• Data extracts:
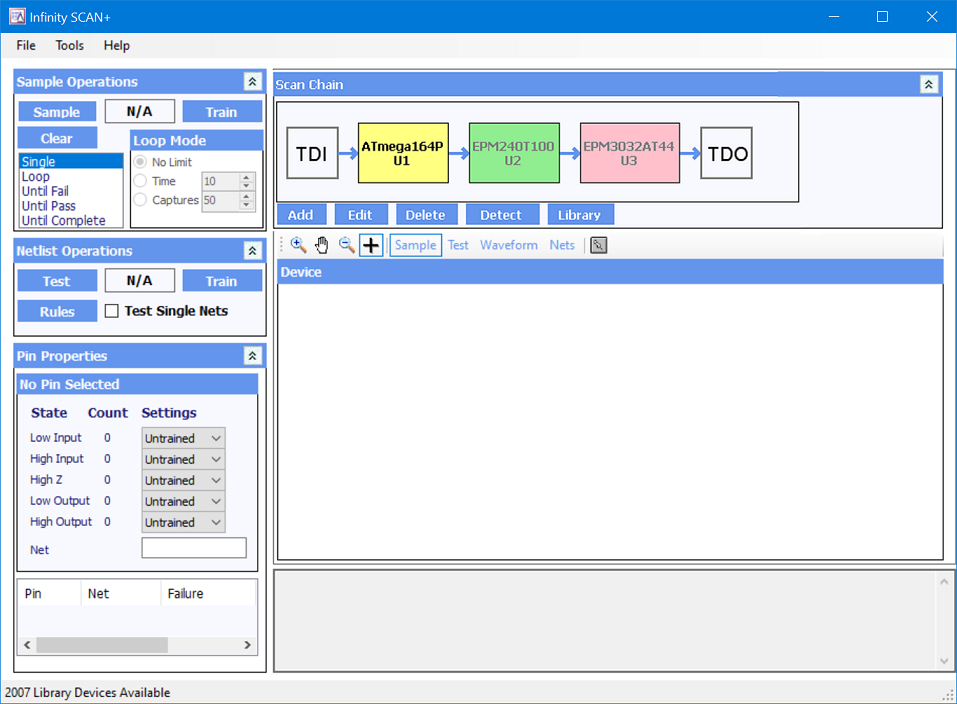Image resolution: width=957 pixels, height=704 pixels.
Task: Select the zoom in magnifier tool
Action: click(298, 245)
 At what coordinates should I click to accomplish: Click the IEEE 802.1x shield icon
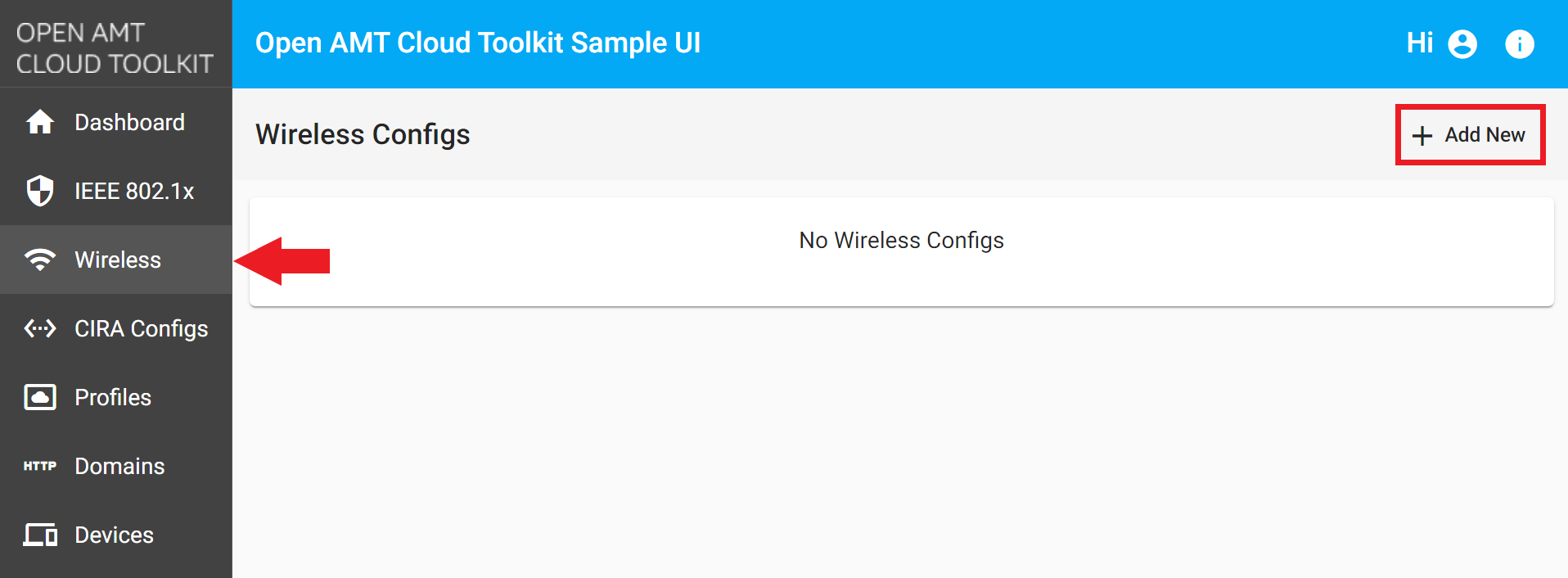point(38,190)
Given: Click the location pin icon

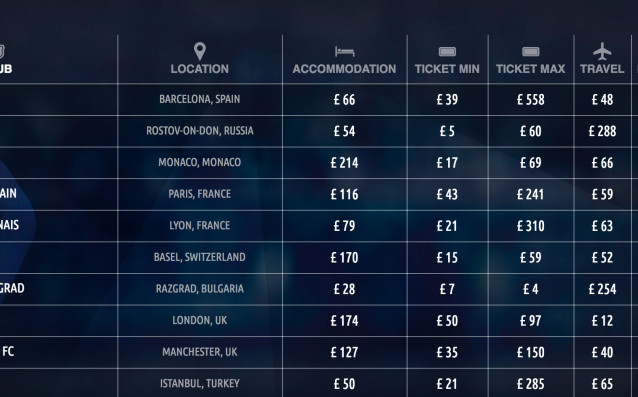Looking at the screenshot, I should tap(199, 52).
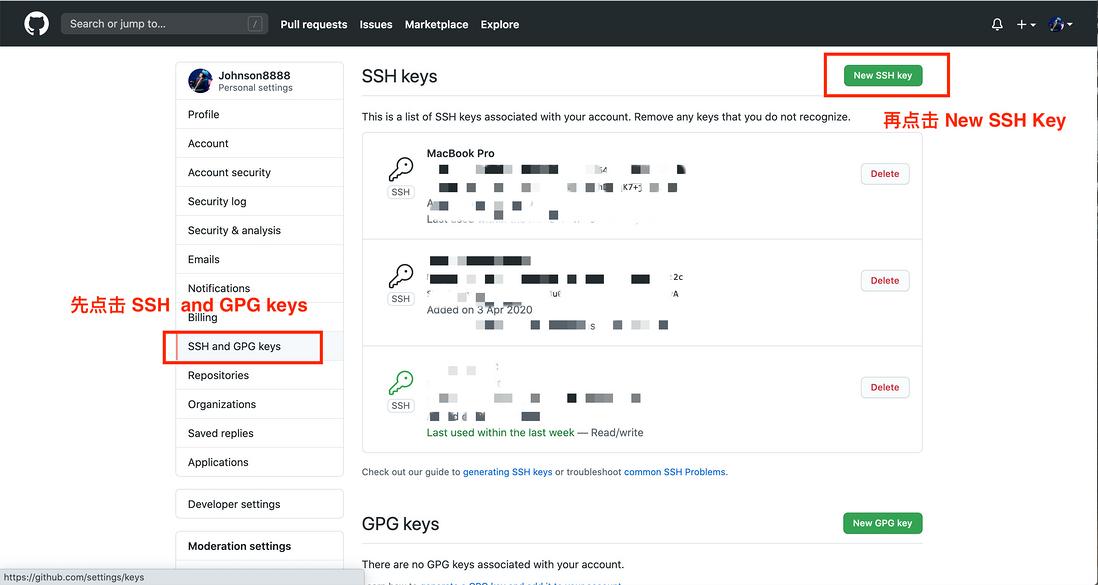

• Directions:
From the line containing "At what coordinates" through the final line of the listing, copy every line exactly and nothing else. Skip the pictures.

• Result:
 At what coordinates should I click to accomplish: Click the IEEE 802.1x shield icon
point(38,190)
Given: Click the location pin icon

Looking at the screenshot, I should tap(199, 52).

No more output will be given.